Over the course of the day, I was able to observe each person’s facial expressions, eye contact, and body language that enabled me to, unconsciously, link those behavioural patterns to the skills and traits of other successful and unsuccessful recruiters I had observed throughout those previous 34,000 hours. Using this unconscious process I was then able to draw my conclusions about each recruiter’s respective skills and motivation.
It was a little like my (one and only) experience of speed dating, about ten years ago. At a trendy Melbourne bar, I had a six-minute conversation with twelve different women.
At the end of the night when each person indicates whether they would like to see any of their speed dates again, I remember trying to convince myself that one or two of the women were worth a ‘real’ date but in my heart I knew that those six minutes were enough to know the answer; none of them were people I was interested in enough for a second date. I had thin-sliced each potential date based on about 20 years of relationship and dating experience.

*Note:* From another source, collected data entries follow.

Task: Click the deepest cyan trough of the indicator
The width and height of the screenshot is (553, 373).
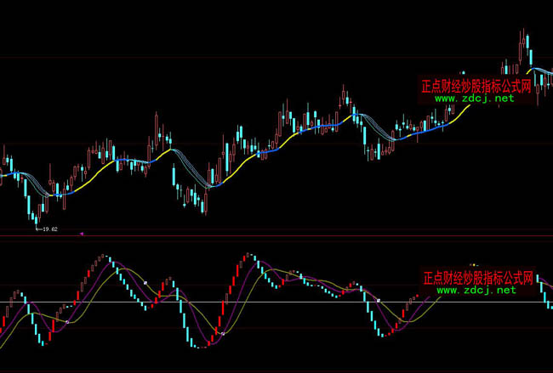Action: 197,345
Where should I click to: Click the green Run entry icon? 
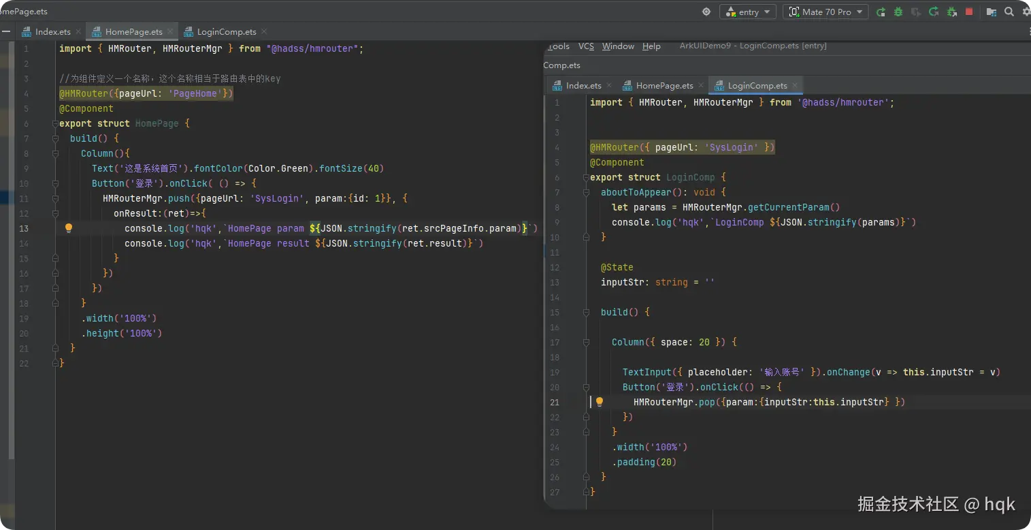pyautogui.click(x=881, y=12)
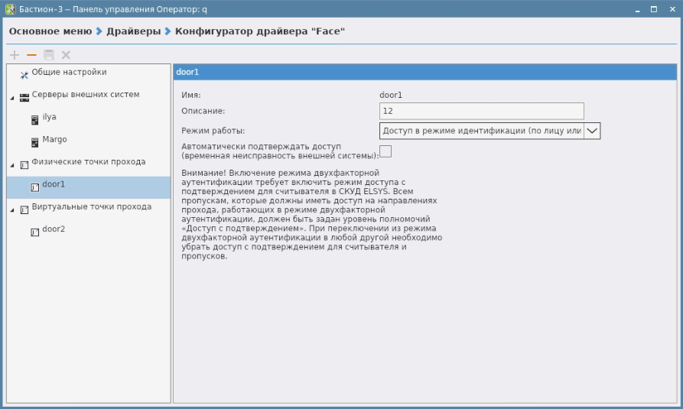Click the server icon next to Margo
The height and width of the screenshot is (409, 683).
click(35, 142)
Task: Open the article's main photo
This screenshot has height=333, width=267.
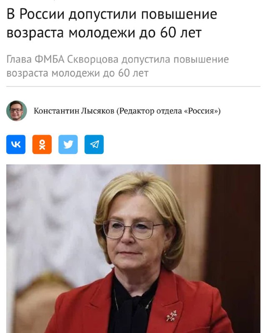Action: tap(133, 249)
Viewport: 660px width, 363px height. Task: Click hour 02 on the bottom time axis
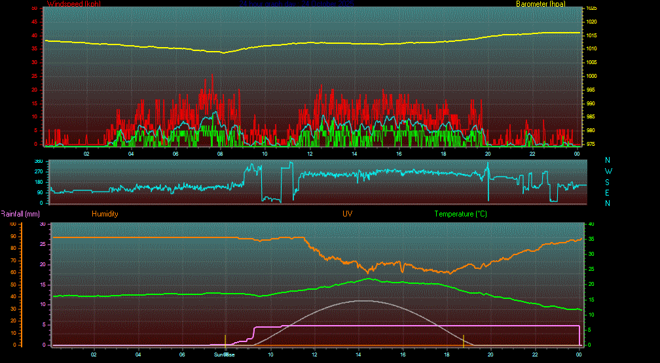[94, 354]
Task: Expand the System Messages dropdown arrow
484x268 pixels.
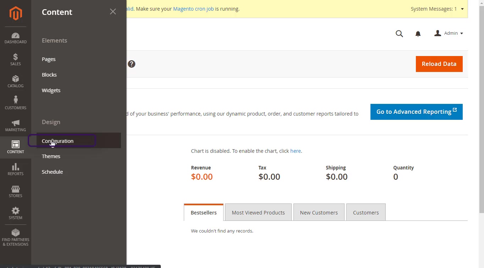Action: pos(462,9)
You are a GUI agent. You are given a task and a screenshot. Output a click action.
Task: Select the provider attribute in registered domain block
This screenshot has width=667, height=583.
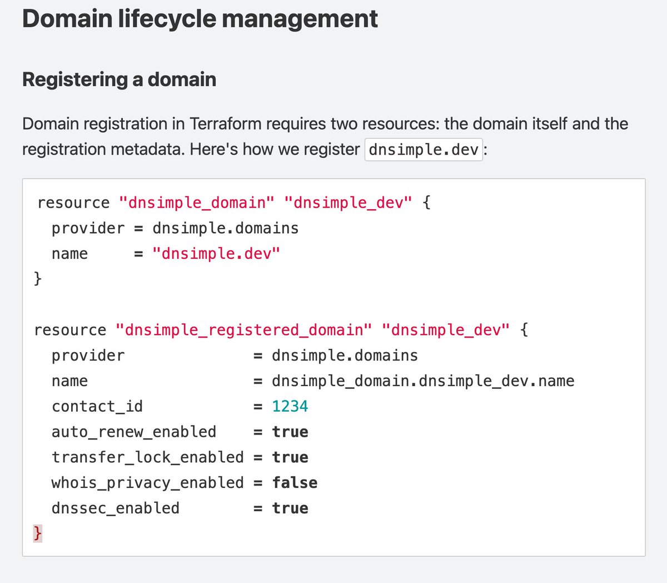pyautogui.click(x=87, y=355)
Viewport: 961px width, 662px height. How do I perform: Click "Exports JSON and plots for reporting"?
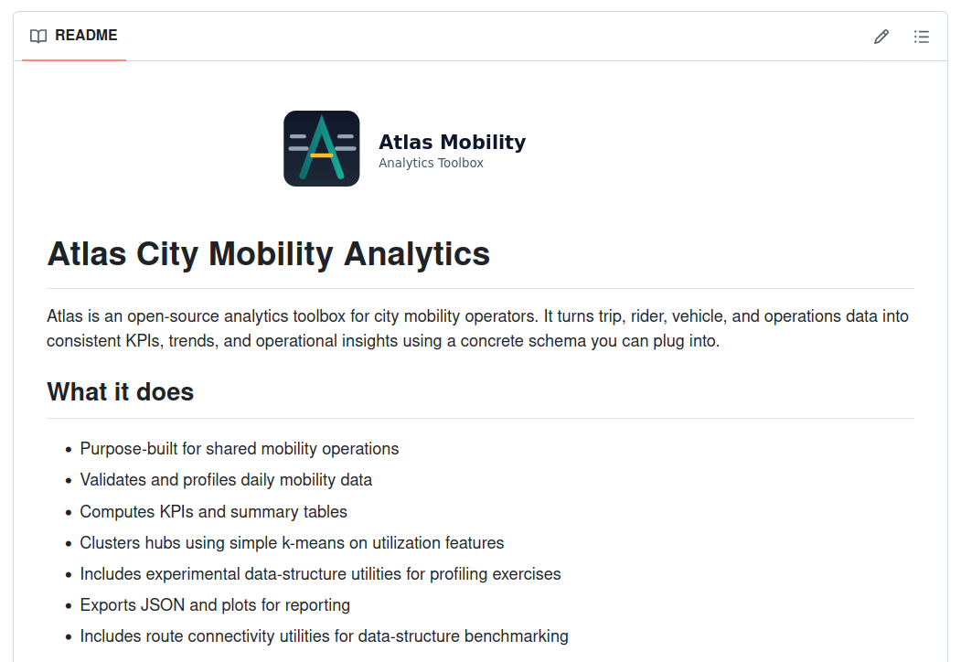(215, 605)
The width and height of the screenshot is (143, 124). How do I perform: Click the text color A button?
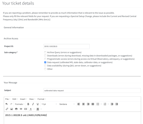click(31, 109)
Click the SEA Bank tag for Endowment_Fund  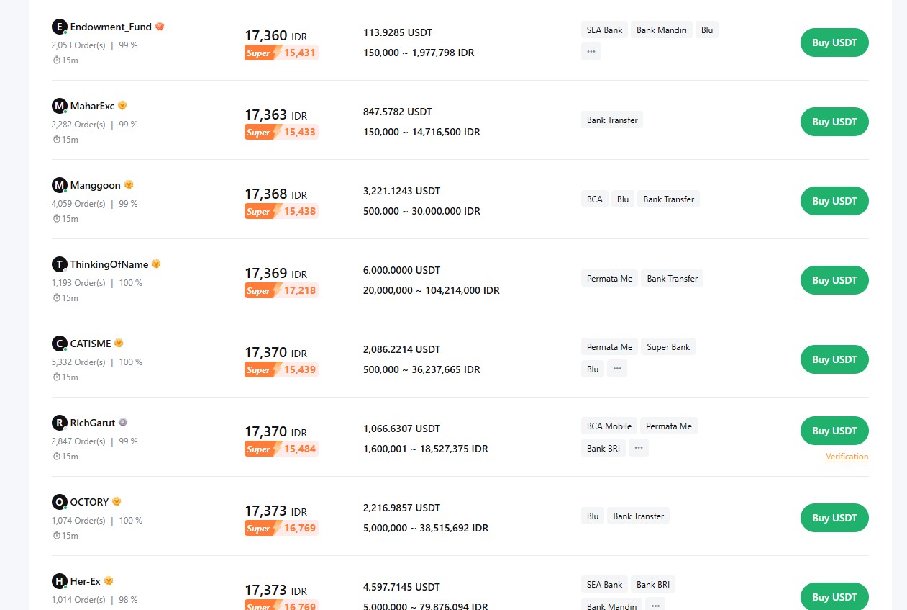(x=604, y=30)
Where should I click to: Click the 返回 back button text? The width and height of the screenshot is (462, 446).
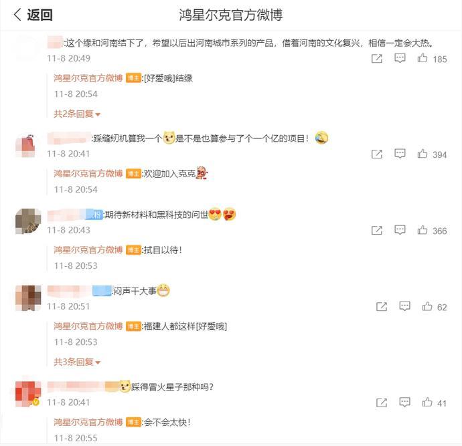pos(40,15)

This revelation about ‘thin-slicing’ has now helped me understand why a number of things I have professionally believed in, have validity beyond my own experience in ‘just knowing’ that they work.
Those things are:
- Have a potential recruiter/employee spend half a day in the office to observe and ask questions about the team in action, before you make a decision to offer them a job: Patterns of behavior (the ‘thin-slices’) that the potential employee displays, away from the formality of an interview, reveals much about the suitability of that person’s character and motivation for the role of an agency recruiter.
- Have that potential recruiter observe and comment on a candidate interview: Even without any technical knowledge of interviewing or of the job being interviewed for, a potential recruiter can still make valid observations that reveal how effectively they can ‘thin-slice’ a candidate’s character.
- Resume screening and interviewing are the critical first steps in building a recruiter’s competence and confidence: Thin-slicing, based on candidate resumes and the substance of their interview, is critical in being able to quickly book interviews, identify suitable candidates and recommend candidates to clients. If a recruiter cannot do this quickly and effectively, it is highly unlikely they will succeed, regardless of their other capabilities.
- An interview needs to be a genuine and challenging test of a candidate’s competencies and motivation, not a friendly chat: Recruiters have between 30 and 60 minutes during the interview to assess a candidate for a job. The reality is that it is impossible to predict with 100% accuracy, whether the candidate is suitable or not. Interviewing using a behavioural event interview structure maximises your chances of identifying patterns of behavior (helping you ‘thin-slice’) in a candidate that make them suitable or unsuitable to recommend to a client.
- A client’s commitment to you needs to be tested up-front: When you have an opportunity to fill a job it is critical that you ‘thin-slice’ the likelihood of you filling the job by testing the client on exclusivity and their commitment to interview your shortlisted candidates. Unless the client passes these respective tests of their commitment, experience tells me that only a very short period of time (if any at all) should be invested in working on such a vacancy.
Recruiters ultimately succeed or fail and are thereby judged on outcomes, not processes (although effective processes are critical to generating those outcomes).
Using our time in the most effective way maximises the chances of our success.
Thin-slicing is a critical component of this time efficiency.
What are you doing to recognise important patterns of client and candidate behavior and then how are you acting on those patterns?